Ces deux hypothèses étant larges, le Règlement européen n°726/2004 du 3 février 2014 (entré en vigueur le 1er mai 2014) est venu définir limitativement les 7 cas dans lesquels des études d’efficacité post-AMM peuvent être exigées, à savoir :

  • lorsque des incertitudes quant à l'efficacité sur une sous-population n'ont pas pu être levées,
  • lorsque les bénéfices démontrés lors des essais cliniques ne se retrouvent pas dans les conditions réelles, ou lorsqu’il n’avait pas été possible de réaliser des études d’efficacité (ex : vaccins),
  • lorsque les médicaments sont utilisés en combinaison avec d'autres médicaments, et qu’il est nécessaire de disposer de données complémentaires relatives à l'efficacité pour mettre fin aux doutes qui n'avaient pas été levés au moment de l'AMM, lorsqu’un défaut potentiel d'efficacité à long terme suscite des interrogations en ce qui concerne le maintien d'un rapport bénéfice/risque positif du médicament,
  • lorsqu’une première évaluation de l'efficacité basée sur des critères de substitution requiert la vérification de l'incidence sur les résultats cliniques ou sur la progression de la maladie,
  • lorsqu’un changement dans la conception de la qualité de la prise en charge d'une maladie ou dans la compréhension de la pharmacologie d'un médicament requiert des preuves supplémentaires quant à l'efficacité de celui-ci,

lorsque de nouveaux éléments scientifiques concrets et objectifs peuvent servir de base pour conclure qu'il pourrait y avoir lieu de revoir de manière significative les évaluations d'efficacité antérieures.

 

 

Etablissements de santé : absence de caractère réglementaire du Guide du contrôle externe T2A (Civ 2, 9 avril 2014, n°13-16228)
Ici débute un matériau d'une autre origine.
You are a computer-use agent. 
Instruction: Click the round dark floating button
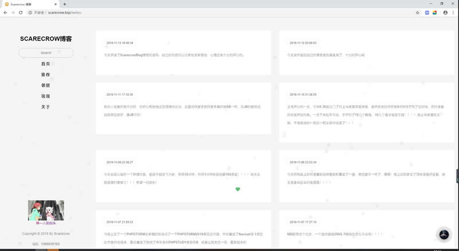point(444,234)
En 2005, une clinique a fait l'objet d'un contrôle de tarification à l'activité, sur site et sur pièces, à la suite duquel la Caisse Primaire d’Assurance Maladie (CPAM) lui a notifié un certain nombre de manquements.
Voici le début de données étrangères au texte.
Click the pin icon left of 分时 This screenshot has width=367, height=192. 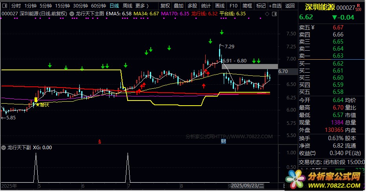5,6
Dans le cadre de cette procédure de contrôle, des copies de documents avaient été réalisées sans l’autorisation préalable ni des médecins concernés, ni du directeur de l’établissement, contrairement à ce que prévoit le Guide du contrôle externe régional (version 1.1) édité par l’Etat et l’Assurance maladie.

Considérant que la procédure de contrôle était irrégulière au regard de ce Guide, la clinique a saisi le Tribunal des Affaires de Sécurité Sociale (TASS), qui a annulé la décision de la CPAM, laquelle a formé un pourvoi en cassation estimant que le Guide de contrôle externe n’avait pas de caractère réglementaire.

A l’analyse de la décision qui a accueilli le pourvoi, la réalisation de copies de documents lors d’un contrôle T2A n’est pas soumise à un accord exprès du directeur d'établissement ou des médecins concernés.